**Texto de leitura**

============================================================

Continuando no campo da habitação, há varias dezenas de milhares de famílias que estão no caso da negociação livre. O governo encontrou uma solução engenhosa para desmotivar os senhorios de avançarem com uma proposta inicial extremamente elevada, através do estabelecimento de indemnizações por inexistência de acordo. Em linguagem de Bridge, diria que o governo quer impedir as aberturas de barragem. O problema é que um inquilino que habite um fogo há 20 ou 30 anos, com a casa arranjada e a vida estabelecida, não terá o mesmo sangue frio que um jogador à mesa do Bridge. Neste, o jogador, se falhar na negociação do contrato, poderá apanhar com um cabide, naquele, o inquilino poderá ter que se mudar com mobílias, roupas e dezenas de cabides. Há varias dezenas de milhares de famílias ( ... classe média) naquelas circunstâncias. Este é um assunto que se pode tornar explosivo.
Passemos agora ao arrendamento comercial. O direito à habitação é uma questão social, mas a utilização de um espaço para efeitos comerciais ou industriais é um factor de produção. Não tem nada de social. Pergunto: porque é que o governo foi muito mais cuidadoso com o comércio que com a habitação? Porquê prazos muito mais dilatados para o ajustamento das rendas no comércio?
Fala-se no comércio tradicional e nas suas dificuldades. Rio-me dessa afirmação. Uma das certezas que há em Economia é que andar subsidiar empresas anos a fio apenas serve para desperdiçar dinheiro. As empresas subsidiadas têm a vertigem do abismo: não inovam, não mudam, não saem da cepa torta. Assim sendo, o comércio dos centros históricos foi desbaratando qualidade, cristalizou, e perdeu mercado face ao comércio menos central e com maior capacidade de inovação e aos grandes espaços. A degradação da qualidade da actividade comercial nos centros históricos tem igualmente concorrido para a ruína destes e para a sua desertificação.

============================================================

**Problemas a resolver**
[a] Segundo o texto sobre o arrendamento, porque é que o comércio dos centros históricos perdeu mercado? Responda em uma a três frases.
[b] Retome o texto sobre o arrendamento no ponto em que termina e escreva a sua continuação.
O material não tem qualquer papel no que aqui se pede.

**Secção de dados**
============================================================

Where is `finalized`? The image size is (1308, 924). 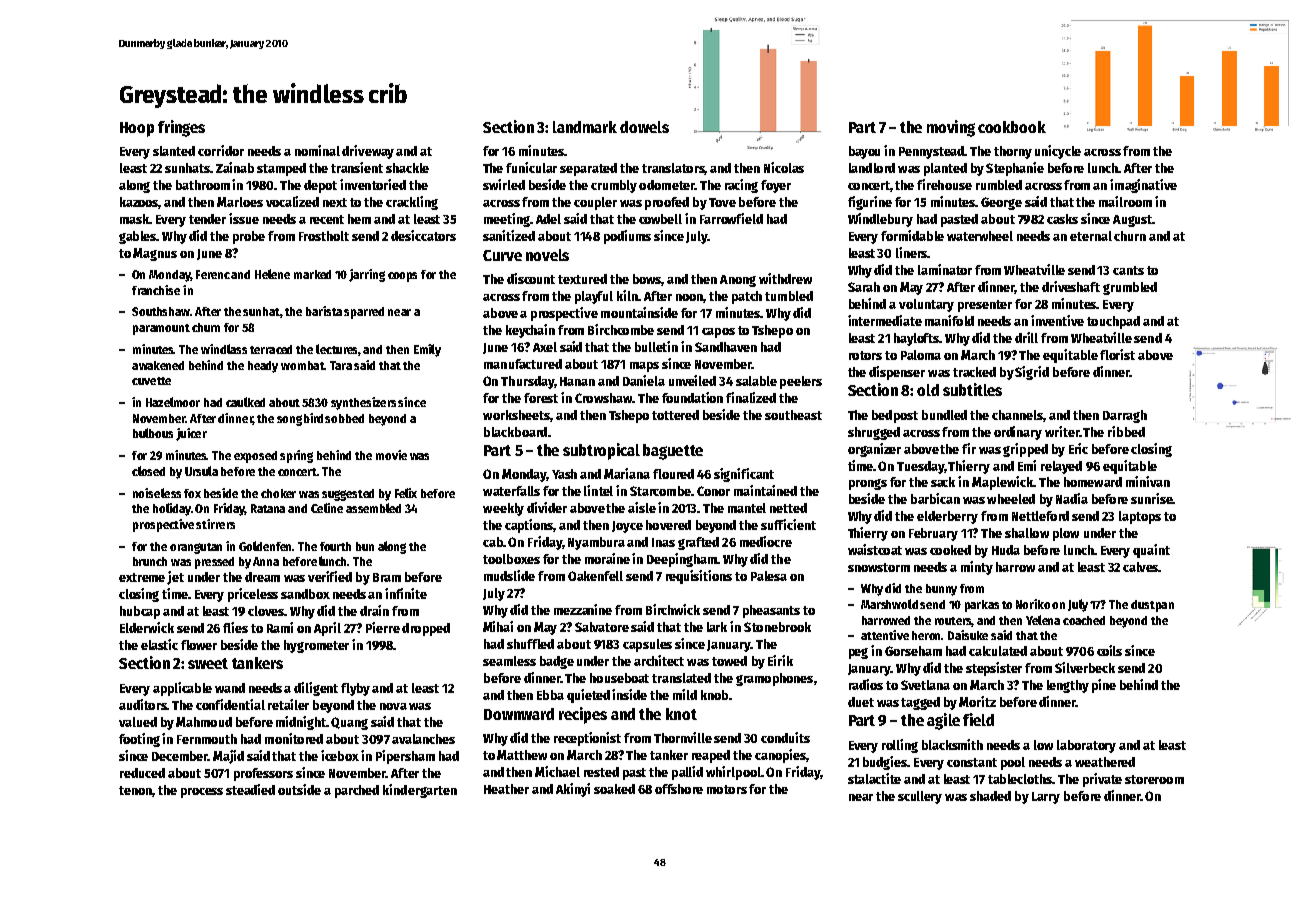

============================================================

**Respostas por tarefa**
[a] Empresas subsidiadas durante anos não inovam nem mudam, e o comércio dos centros históricos foi assim perdendo qualidade e cristalizou. Por isso perdeu mercado para o comércio menos central, com maior capacidade de inovação, e para os grandes espaços.

[b]
Portanto este extremoso cuidado governativo com o arrendamento comercial é duplamente perverso: encara-o com uma perspectiva mais social que a habitação e não percebe que subsidiar (não o Estado, mas os senhorios) empresas é contraproducente do ponto de vista económico. Agita-se o espectro do desemprego. Mas porque não intervém o Estado nos valores locativos dos espaços nos Centros Comerciais, onde há uma enorme mortalidade? Porque o emprego renova-se. As empresas menos aptas dão lugar a outras e o emprego, que desapareceu, é gerado novamente. Pois a situação será a mesma no caso do comércio tradicional.
E o mais perverso é que os comerciantes que se constituíram em lobby para obterem situações mais vantajosas na nova lei, são os mesmos sobre os quais há o consenso generalizado de que fogem aos impostos. Os comerciantes são notoriamente insolventes: rendas, IRC, IVA, etc..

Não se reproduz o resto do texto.